The EV (r)evolution: transformative change in heterogeneous car market needed to meet climate and air quality goals

There is broad agreement on the need for substantial use of low carbon vectors in the long term in the transport sector. Electrification, via mass market adoption of plug-in vehicles (i.e. battery electric and plug-in hybrid electric vehicles), has emerged as a front runner for road transport across the globe, but there are concerns that the pace and extent implied by many modeling studies is problematic and that assessment of (a) the heterogeneity in the market, (b) other low carbon vectors (e.g. conventional hybrids, hydrogen fuel cell) and (c) life cycle energy and environmental impacts have been relatively neglected. This paper aims to fill these gaps by examining the timing, scale and impacts of the uptake of plug-in vehicles in the heterogeneous UK car market from a consumer perspective. To achieve this aim it (a) brings together a bespoke disaggregated model of the transport-energyenvironment system (the UK Transport Carbon Model) with previous work by the authors on heterogeneity in the demand for and supply of plug-in vehicles and (b) applies the improved model to develop future low carbon scenarios that assess the potential impact of different investment pathways and policy approaches to the electrification of cars with the view to meeting the UK’s legally binding carbon budgets to 2050. The results show the importance of accounting for the heterogeneity in and dynamic nature of the car market in terms of new technology adoption by private consumers, so called ‘user choosers’ and fleet managers, as well as accounting for potential effects on wider life cycle emissions resulting from different uptake pathways.
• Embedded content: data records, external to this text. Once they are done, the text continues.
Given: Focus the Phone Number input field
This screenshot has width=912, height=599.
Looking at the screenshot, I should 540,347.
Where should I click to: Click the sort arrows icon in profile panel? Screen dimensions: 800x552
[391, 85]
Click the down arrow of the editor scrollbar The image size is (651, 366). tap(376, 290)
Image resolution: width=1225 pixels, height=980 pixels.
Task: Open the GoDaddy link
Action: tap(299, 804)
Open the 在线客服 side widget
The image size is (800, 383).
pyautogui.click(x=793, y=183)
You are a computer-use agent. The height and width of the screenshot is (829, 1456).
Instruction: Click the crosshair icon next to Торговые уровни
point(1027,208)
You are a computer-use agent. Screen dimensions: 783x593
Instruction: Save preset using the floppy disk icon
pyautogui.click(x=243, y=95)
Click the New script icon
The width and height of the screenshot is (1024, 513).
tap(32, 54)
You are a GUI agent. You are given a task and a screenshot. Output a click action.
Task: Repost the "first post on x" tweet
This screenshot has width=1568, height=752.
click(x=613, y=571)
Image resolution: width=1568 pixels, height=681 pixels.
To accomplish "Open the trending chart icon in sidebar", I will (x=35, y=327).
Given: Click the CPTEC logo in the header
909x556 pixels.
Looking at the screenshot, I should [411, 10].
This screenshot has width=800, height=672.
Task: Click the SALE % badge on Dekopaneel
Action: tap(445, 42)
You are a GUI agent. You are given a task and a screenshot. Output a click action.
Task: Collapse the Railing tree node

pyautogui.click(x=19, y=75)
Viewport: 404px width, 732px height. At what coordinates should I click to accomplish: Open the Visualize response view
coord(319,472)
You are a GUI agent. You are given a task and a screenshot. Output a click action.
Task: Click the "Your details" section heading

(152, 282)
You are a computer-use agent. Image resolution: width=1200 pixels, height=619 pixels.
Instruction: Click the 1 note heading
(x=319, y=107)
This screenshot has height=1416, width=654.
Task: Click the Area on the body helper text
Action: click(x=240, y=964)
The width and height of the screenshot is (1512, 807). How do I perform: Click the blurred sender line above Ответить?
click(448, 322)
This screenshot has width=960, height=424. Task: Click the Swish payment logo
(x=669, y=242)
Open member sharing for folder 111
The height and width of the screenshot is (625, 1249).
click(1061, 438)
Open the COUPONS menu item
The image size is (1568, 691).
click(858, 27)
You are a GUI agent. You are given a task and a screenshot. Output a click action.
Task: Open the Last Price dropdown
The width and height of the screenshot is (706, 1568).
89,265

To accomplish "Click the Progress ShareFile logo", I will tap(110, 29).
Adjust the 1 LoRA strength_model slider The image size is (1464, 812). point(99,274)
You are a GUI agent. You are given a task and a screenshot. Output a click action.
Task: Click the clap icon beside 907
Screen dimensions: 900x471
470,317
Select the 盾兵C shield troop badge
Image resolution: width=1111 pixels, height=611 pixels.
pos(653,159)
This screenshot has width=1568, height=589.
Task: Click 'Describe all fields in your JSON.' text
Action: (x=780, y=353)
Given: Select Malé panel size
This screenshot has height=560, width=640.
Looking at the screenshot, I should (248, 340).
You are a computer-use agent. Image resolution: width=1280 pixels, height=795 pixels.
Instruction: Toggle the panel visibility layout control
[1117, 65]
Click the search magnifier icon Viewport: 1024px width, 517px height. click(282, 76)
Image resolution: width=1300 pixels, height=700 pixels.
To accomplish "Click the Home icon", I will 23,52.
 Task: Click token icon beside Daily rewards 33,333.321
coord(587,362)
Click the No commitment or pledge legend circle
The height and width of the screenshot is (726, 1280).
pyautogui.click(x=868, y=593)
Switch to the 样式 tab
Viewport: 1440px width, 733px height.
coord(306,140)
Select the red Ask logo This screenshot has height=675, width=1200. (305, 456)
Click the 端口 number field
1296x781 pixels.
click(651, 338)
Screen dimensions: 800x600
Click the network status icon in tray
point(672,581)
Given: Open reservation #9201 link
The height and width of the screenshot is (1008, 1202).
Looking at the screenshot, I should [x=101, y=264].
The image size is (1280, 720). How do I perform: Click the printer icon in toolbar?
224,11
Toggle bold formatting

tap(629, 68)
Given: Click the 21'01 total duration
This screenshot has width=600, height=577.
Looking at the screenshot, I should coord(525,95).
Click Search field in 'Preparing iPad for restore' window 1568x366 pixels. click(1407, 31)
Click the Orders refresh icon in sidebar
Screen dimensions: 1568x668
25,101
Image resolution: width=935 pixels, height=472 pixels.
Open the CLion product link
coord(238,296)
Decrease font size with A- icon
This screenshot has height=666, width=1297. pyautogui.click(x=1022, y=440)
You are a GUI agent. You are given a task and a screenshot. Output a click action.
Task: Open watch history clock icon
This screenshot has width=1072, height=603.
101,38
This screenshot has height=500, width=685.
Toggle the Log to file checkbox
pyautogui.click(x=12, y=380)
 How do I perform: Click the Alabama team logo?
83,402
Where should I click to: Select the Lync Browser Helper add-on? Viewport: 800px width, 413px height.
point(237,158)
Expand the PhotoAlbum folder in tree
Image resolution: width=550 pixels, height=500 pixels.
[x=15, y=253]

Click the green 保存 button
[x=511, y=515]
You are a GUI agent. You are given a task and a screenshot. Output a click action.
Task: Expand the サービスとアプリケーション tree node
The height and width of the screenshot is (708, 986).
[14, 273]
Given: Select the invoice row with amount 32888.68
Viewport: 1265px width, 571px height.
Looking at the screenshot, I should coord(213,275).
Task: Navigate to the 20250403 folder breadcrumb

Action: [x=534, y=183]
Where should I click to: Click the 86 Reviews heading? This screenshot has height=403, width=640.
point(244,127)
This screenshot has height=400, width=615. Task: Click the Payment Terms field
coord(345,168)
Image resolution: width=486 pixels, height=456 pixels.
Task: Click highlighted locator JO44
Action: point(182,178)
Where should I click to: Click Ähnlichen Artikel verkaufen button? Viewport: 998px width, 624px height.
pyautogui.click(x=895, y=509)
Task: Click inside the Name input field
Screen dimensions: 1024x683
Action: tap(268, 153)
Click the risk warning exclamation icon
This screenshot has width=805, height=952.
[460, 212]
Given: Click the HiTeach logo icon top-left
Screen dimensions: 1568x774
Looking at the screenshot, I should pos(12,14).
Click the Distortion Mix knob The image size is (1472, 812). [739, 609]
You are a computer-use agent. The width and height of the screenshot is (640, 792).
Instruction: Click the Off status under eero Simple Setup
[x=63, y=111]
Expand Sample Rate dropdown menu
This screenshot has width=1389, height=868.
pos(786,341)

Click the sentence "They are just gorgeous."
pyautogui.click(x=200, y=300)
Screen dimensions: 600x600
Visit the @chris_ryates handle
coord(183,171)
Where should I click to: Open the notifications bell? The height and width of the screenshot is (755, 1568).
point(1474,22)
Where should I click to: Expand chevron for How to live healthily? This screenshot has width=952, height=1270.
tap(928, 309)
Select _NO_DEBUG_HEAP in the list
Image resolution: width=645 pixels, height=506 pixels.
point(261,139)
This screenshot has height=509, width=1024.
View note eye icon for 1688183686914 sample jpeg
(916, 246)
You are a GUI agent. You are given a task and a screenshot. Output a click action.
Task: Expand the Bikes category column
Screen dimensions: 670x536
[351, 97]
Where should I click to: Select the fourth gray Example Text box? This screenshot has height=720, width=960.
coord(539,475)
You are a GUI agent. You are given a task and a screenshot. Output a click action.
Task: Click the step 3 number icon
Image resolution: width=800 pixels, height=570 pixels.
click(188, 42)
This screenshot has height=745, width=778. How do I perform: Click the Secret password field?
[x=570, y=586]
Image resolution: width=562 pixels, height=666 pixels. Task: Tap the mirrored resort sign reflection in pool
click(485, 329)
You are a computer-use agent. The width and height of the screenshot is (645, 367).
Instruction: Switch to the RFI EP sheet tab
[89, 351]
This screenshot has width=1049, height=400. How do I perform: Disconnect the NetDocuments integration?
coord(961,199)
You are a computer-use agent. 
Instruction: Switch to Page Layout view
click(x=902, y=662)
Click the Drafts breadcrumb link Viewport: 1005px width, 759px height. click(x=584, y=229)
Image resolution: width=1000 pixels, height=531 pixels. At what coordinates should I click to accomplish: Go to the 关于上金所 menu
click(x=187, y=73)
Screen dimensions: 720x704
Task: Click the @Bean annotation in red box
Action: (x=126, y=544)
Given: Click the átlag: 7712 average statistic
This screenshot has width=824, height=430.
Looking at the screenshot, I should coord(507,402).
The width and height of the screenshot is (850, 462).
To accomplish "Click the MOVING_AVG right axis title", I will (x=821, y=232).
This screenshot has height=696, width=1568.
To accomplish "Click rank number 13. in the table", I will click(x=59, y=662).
It allows an assessment of the effectiveness of different policy instruments, market conditions (vehicle supply, private vs fleet market, vehicle segments) and social factors (consumer awareness, range ‘‘anxiety”, perceived charging requirements) on different consumer segments, thus providing more policy-focused conclusions on the likely pathways to high penetration of plug-in vehicles that may be required to meet future carbon and air quality targets.